Successful Treatment of Immune Checkpoint Inhibitor–Induced Diabetes With Infliximab

We report a case of a 53-year-old male patient with melanoma who was treated with combination immune checkpoint blockade (ICB) with ipilimumab and nivolumab. The patient had advanced disease with metastasis to the liver, lung, and lymph nodes. After two doses of ICB, the patient developed hypocalcemia as a result of an immune-mediated hypoparathyroidism that was treated with calcium and vitamin D substitution. In addition, the patient suffered from immune-related colitis that required treatment with corticosteroids and two doses of infliximab. Combination immunotherapy led to a metabolic complete remission of the melanoma. After tapering corticosteroids, the patient was continued on nivolumab for several weeks. No abnormalities of blood glucose were noted until then in an otherwise lean patient with a BMI of 19.6 kg/m². When the patient developed a seronegative oligoarthritis affecting the right knee and both ankles, he was treated with local corticosteroid injections, but no systemic corticosteroids were used. ICB was stopped. Several days later, the patient was seen for progressive fatigue. Laboratory testing showed a mild hyponatremia and a random blood glucose of 22.3 mmol/L. HbA_1c was 11.6% (103 mmol/mol), and C-peptide was 933 pmol/L. A mixed meal tolerance test (MMTT) revealed a mixed dysfunction, including impaired insulin secretion and reduced peripheral insulin sensitivity. Autoantibodies against islet cells were positive. Despite peripheral insulin resistance, positive autoantibodies and impaired insulin secretion led to the diagnosis of an immune-mediated diabetes mellitus (DM) similar to a type 1 DM with mixed features of β-cell dysfunction and peripheral insulin resistance. Because CRP levels were low throughout the observation period, systemic inflammation as the main cause of the hyperglycemia was also unlikely. Treatment with insulin injections was begun. Initially, a daily average of 17 units of insulin was required. Because the patient also developed a more active oligoarthritis, we started a therapy with infliximab to block tumor necrosis factor-α (TNF-α). Treatment with infliximab resulted in a reversal of β-cell dysfunction and insulin resistance, and insulin therapy could be stopped. Restaging of the patient 2 months after the last insulin injection and infliximab dose demonstrated an ongoing complete remission of his DM (Fig. 1).

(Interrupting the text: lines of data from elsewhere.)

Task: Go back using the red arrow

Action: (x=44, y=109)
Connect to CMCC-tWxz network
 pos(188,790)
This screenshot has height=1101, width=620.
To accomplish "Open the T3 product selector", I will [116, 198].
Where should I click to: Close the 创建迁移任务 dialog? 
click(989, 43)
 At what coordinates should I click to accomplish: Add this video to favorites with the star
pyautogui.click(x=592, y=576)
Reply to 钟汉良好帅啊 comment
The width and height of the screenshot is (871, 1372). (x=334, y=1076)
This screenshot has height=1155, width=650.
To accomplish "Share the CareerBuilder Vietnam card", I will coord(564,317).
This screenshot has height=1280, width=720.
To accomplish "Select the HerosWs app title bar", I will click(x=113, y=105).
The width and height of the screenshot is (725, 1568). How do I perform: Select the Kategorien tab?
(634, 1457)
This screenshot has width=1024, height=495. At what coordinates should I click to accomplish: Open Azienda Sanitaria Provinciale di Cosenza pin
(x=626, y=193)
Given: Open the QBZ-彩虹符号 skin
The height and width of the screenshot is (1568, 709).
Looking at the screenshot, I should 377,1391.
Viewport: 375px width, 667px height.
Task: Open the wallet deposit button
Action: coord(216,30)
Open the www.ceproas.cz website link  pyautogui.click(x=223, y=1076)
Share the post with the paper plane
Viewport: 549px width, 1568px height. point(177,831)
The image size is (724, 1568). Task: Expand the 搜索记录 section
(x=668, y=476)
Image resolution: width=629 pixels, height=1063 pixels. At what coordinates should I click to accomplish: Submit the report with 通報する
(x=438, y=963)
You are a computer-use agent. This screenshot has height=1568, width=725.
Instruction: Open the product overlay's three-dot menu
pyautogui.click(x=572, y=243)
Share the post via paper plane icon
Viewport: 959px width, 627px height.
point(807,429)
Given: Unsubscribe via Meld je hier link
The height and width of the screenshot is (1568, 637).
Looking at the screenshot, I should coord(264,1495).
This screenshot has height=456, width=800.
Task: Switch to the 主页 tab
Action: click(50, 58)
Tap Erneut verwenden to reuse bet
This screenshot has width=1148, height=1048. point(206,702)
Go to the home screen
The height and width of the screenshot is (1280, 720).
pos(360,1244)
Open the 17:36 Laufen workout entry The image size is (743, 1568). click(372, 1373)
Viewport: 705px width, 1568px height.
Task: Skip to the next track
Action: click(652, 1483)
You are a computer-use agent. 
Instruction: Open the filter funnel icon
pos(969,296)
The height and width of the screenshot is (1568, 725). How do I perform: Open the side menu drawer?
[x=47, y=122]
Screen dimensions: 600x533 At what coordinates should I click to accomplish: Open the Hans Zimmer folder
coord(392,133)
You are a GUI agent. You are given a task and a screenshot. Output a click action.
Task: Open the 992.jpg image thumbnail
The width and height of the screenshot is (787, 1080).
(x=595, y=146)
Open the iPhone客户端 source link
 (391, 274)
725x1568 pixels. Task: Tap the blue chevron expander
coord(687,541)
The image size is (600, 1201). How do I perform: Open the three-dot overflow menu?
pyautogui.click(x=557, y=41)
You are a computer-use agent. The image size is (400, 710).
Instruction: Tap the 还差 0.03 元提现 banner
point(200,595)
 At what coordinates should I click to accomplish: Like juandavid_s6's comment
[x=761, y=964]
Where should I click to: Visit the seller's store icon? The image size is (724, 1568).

We report the first successful treatment, to our knowledge, of an ICB-induced DM with infliximab. In this lean patient, insulin treatment could be stopped, and MMTT indicated a recovery of pancreatic β-cell function and peripheral insulin sensitivity with consecutive normalization of HbA_1c. The role of TNF-α in insulin resistance in rodents is well established, while blockade of TNF-α in patients with type 1 DM has shown clinically meaningful results only in a specific case (1–3). DM as a result of ICB has been reported, and patients have required insulin replacement therapy that could not be interrupted (4), ruling out a spontaneous resolution of ICB-induced DM without anti-inflammatory agents. Our report of a remission following TNF-α blockade suggests that its etiology might be different than in type 1 DM and that TNF-α blockade with infliximab could be used to cure ICB-induced DM. This is of relevance because many patients undergoing ICB treatment for melanoma will have a long-lasting remission, and quality of life is therefore strongly influenced by side effects. It also indicates that some specific patient populations with DM may particularly benefit from anti-inflammatory treatments (5). Certainly, larger cohorts are needed to determine the success rate, but this report advocates for the use of infliximab in patients with ICB-induced DM to restore β-cell function and insulin sensitivity.